Paramagnetic Resonance Study of Liquids during Photolysis. V. Acid Amides and an Imide

Abstract

Paramagnetic resonance spectra of free radicals formed by abstracting hydrogen from simple and N-methyl substituted formamides and acetamides and from succinimide have been studied. The hydrogen abstraction was brought about by ultraviolet irradiation of a solution of the amide containing either hydrogen peroxide or acetone. Deuterium substitution showed that the hydrogen bonded to carbon is abstracted from formamide resulting in a ``non-π'' radical. A methyl hydrogen is abstracted from N-methylformamide and from N,N-dimethylformamide. The former gives a single radical while the latter gives a pair of rotational isomers.

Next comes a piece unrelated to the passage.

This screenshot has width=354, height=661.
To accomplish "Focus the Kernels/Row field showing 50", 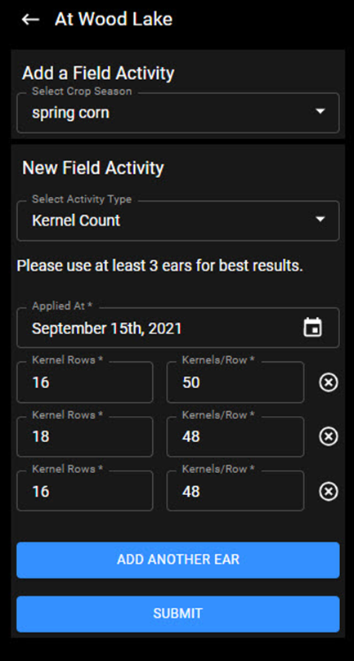I will point(235,382).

These results are discussed in relation to early NMR studies. A methyl hydrogen is abstracted from acetamide. A relaxation-time measurement on acetamide indicated that linewidths are limited by the thermal relaxation time which is consistent with a number of observations for other radicals that are discussed. The hydrogen abstracted from N-methylacetamide appears to be from the N-methyl group, and a hydrogen bonded to carbon is abstracted from succinimide. Hyperfine couplings and g values are given for all of the above radicals. N,N-dimethylacetamide gives a mixture of radicals which are probably rotational isomers.